Using hypothetical models, like this view of Hurricane Andrew in 1992, scientists predict stronger hurricanes will result from global warming.
   Image Credit: Courtesy Geophysics Fluid Dynamics Lab

Using sophisticated computer models that also predict actual hurricanes, meteorologists at the Geophysical Fluid Dynamics Laboratory in Princeton, N.J., concluded that hurricanes will intensify from 5% to 12% in the next 70 to 120 years.

“If the CO2 in the atmosphere continues to increase at the current rate, roughly 1% per year, then we could see an increase in hurricane intensity,” said Bob Tuleya, a research meteorologist at GFDL, who was one of three meteorologists to develop the computer model. The hurricane simulator was first used in actual forecasts in 1995.
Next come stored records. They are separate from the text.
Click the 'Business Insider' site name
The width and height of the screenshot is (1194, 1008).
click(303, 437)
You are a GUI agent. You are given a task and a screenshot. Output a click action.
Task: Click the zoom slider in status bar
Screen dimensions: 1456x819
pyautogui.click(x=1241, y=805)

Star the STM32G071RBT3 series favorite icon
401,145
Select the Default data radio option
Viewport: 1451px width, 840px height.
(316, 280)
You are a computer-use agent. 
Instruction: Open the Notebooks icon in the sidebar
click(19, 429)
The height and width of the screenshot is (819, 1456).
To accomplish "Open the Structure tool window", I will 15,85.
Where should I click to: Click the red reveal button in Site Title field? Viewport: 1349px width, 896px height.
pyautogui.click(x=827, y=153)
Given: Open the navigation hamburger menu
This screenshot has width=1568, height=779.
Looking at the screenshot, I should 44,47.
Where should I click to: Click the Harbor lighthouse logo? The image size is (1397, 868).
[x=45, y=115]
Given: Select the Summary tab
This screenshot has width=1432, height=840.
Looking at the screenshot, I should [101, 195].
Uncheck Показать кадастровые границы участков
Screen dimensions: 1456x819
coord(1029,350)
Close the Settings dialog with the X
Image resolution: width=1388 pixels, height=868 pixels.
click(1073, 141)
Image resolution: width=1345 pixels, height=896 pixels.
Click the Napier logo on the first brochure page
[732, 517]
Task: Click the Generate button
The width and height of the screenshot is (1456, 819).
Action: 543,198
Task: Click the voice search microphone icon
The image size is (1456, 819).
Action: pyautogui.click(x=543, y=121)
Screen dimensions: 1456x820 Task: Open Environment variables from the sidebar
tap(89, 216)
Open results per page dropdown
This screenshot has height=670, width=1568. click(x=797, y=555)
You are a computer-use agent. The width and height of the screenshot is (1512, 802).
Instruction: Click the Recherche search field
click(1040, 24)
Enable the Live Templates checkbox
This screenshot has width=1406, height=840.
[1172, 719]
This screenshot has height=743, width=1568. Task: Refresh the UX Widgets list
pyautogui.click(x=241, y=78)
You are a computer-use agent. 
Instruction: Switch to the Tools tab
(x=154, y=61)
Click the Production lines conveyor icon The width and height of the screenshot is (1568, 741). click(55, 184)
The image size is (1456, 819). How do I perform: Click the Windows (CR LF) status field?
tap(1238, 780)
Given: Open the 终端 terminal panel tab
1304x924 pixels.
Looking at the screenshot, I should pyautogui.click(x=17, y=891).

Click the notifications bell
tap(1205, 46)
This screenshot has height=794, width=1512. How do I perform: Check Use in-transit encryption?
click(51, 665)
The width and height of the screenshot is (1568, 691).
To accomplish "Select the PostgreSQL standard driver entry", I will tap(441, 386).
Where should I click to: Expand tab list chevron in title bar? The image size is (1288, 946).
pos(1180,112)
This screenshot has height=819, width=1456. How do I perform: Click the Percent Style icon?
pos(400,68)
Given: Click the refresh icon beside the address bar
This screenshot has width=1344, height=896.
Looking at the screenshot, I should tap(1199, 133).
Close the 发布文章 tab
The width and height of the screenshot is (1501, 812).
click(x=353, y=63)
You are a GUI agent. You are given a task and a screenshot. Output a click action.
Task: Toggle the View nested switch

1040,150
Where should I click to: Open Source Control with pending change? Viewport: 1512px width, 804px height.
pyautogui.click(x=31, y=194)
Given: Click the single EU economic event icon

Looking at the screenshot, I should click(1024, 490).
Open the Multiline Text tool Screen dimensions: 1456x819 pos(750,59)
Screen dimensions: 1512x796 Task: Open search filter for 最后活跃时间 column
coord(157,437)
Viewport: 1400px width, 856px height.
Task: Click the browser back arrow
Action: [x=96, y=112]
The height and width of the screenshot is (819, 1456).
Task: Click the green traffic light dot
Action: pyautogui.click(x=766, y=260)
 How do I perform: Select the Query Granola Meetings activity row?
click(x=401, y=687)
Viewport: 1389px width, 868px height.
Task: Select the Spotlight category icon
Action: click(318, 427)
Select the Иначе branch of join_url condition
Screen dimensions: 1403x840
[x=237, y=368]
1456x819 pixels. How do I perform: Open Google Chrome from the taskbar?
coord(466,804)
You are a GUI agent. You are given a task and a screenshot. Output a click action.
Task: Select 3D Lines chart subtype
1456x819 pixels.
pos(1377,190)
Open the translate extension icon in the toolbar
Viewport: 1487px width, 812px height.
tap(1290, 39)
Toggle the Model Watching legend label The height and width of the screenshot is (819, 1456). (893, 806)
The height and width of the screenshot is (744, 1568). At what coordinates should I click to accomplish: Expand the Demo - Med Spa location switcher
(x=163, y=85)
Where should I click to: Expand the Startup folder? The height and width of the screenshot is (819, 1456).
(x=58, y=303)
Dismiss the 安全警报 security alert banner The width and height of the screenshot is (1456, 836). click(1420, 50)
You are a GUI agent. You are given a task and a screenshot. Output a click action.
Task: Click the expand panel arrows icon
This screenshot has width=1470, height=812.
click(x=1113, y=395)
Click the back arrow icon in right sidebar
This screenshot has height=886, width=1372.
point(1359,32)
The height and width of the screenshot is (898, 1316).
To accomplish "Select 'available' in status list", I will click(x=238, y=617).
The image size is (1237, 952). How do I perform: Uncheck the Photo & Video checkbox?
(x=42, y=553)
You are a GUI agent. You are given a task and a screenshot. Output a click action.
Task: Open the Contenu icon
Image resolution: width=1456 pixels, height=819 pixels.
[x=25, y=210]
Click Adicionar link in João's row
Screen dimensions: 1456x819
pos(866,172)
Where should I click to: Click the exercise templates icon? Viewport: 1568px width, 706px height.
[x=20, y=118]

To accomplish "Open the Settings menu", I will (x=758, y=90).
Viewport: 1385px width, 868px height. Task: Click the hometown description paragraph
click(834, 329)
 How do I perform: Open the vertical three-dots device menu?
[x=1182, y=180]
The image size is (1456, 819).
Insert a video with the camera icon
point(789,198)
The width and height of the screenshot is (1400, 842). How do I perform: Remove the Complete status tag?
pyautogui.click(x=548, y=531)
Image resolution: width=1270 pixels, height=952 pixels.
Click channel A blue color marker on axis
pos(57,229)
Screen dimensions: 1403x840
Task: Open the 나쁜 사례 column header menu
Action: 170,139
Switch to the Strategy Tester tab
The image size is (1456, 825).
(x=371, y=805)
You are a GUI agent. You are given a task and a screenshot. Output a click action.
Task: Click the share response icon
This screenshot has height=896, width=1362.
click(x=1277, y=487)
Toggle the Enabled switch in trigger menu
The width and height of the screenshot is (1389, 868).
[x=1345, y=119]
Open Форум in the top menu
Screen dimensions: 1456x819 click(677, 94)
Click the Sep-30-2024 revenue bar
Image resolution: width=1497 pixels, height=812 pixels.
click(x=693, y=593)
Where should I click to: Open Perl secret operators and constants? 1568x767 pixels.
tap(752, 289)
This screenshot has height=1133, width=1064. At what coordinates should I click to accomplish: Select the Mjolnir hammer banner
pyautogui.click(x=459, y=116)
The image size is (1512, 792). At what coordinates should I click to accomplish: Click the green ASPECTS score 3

Determining that global warming would generate more intense hurricanes was achieved by simulating a world that had been warmed progressively at the current rate for 70 to 120 years. “We took 51 cases in the hypothetical greenhouse-warming world and made a model just like we would during a real hurricane,” Tuleya added. “But hurricane forecasting isn’t an exact science; the models give us possible scenarios.”

These projects are not just idle speculation, however. Similar results have been found by other studies, according to Tuleya. “Other scientists have made theoretical conclusions without computers and models that draw the same conclusions as GFDL. There’s a definite trend.”

Hurricane increase from global warming is the result of warmer sea-surface temperatures. For a hurricane to form, surface temperatures must be above 80° F. The Intertropical Convergence Zone, a swath of warm air that circles the globe at various latitudes throughout the year, heats sea-surface temperatures seasonally, bringing the temperature up in mid-summer to the requisite 80°.

“If we see an increase in heat in the equatorial regions, this will result in more moisture in the atmosphere and consequently provide more potential fuel for tropical depressions and hurricanes,” said Michael Carr, president of Ocean Strategies, a weather and routing information company based on Peaks Island, Maine.